È di oggi la notizia di cronaca sull’inchiesta dei “cecchini del weekend” a Sarajevo. Persone facoltose che durante l’assedio del 1993 – 1995 hanno pagato ingenti somme di denaro ai militari serbi per partecipare all’assedio e sparare per “divertimento” contro i cittadini della capitale bosniaca. L’Ansa li definisce “Turisti della guerra”.

Perché ne stiamo scrivendo qui, quando invece dovremmo raccontare uno spettacolo teatrale? Perché spesso la realtà supera la fantasia per diventare orrore.

Il testo di Ignasi Garcìa Barba, tra i più quotati autori spagnoli viventi e allievo di Sinisterra e Mayorga, diventa sul palcoscenico del Teatro India un’opera attuale e atterrente. Vacanze di Guerra”, regia di Ferdinando Ceriani, con protagonista Berta, interpretata da Valentina Martino Ghiglia, racconta infatti, attraverso un testo spiazzante, esilarante e tragico al tempo stesso, il turismo di guerra.

Berta è una guida turistica di un’insolita agenzia di viaggi – la War Zone Travel – che organizza visite turistiche nei paesi in guerra. L’offerta della giornata prevede, appunto, una visita a un campo di rifugiati con pranzo al sacco e la possibilità di collocare con le proprie mani una bomba antiuomo.
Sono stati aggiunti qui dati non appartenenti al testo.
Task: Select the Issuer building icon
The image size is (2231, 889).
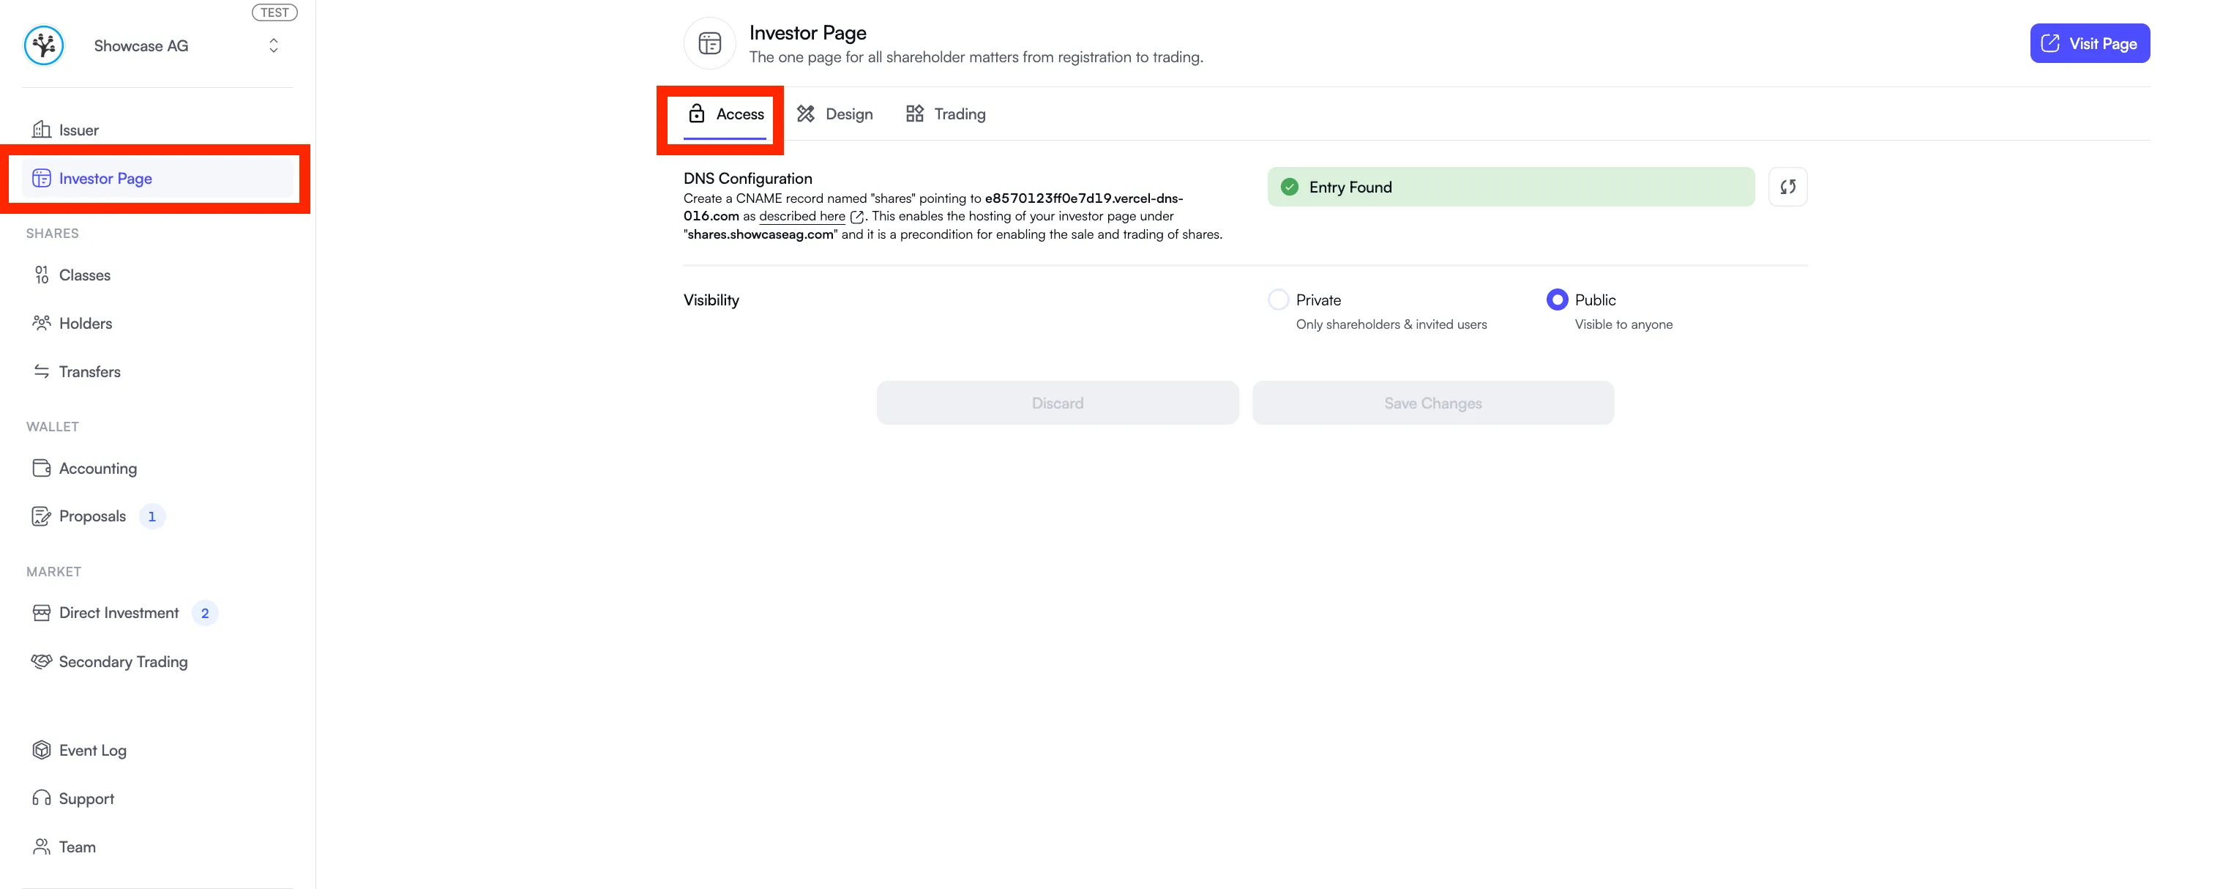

Lo spettacolo squarcia la quarta parete creando uno spazio unico in cui gli spettatori/turisti e la guida Berta interagiscono nell’attesa di assistere al primo appuntamento del pacchetto turistico della giornata.

Ciò che l’opera riesce a fare è raro: non solo generare domande, che si accavallano ininterrottamente, ma far sentire il pubblico parte integrante dello spettacolo e per questo colpevole di ciò che si sta osservando.

Berta racconta tra le righe anche gli avvenimenti che l’hanno condotta a un lavoro degradante e pericoloso: il licenziamento dall’agenzia editoriale, la necessità di accudire la propria famiglia e i suoi due figli, la presenza di un marito nullafacente.

“Vacanze di guerra” atterrisce ma si esce dal teatro con la certezza che è solo una storia che non può ripetersi nella realtà: nulla di più falso.

Come affermato dal suo stesso autore: “Mark Twain nel 1856 guidava i più coraggiosi tra le rovine di Sebastopoli, simbolo della guerra di Crimea, mentre la statunitense War Zone Tour per quarantamila dollari organizzava viaggi a Baghdad durante la seconda Guerra del Golfo.”

Le guerre non sono mai generate da un solo uomo ma è la presenza di chi lo segue, per credo, paura o ambizione, a scaturire l’orrore.

Le domande sono tante: potrebbe mai un solo uomo riuscire a creare un conflitto, se accanto non avesse chi impugna le armi per concretizzarlo?

E poi: quanto facciamo del bene quando ci rechiamo nei Paesi più poveri a lasciare la nostra carità? È un atto di generosità oppure è solo desiderio di bearsi della propria benevolenza?

Infine: siamo certi della nostra umanità? Siamo consapevoli di chi siamo realmente? Quanto siamo disposti a spingerci nell’orrore per curiosità, paura o bisogno?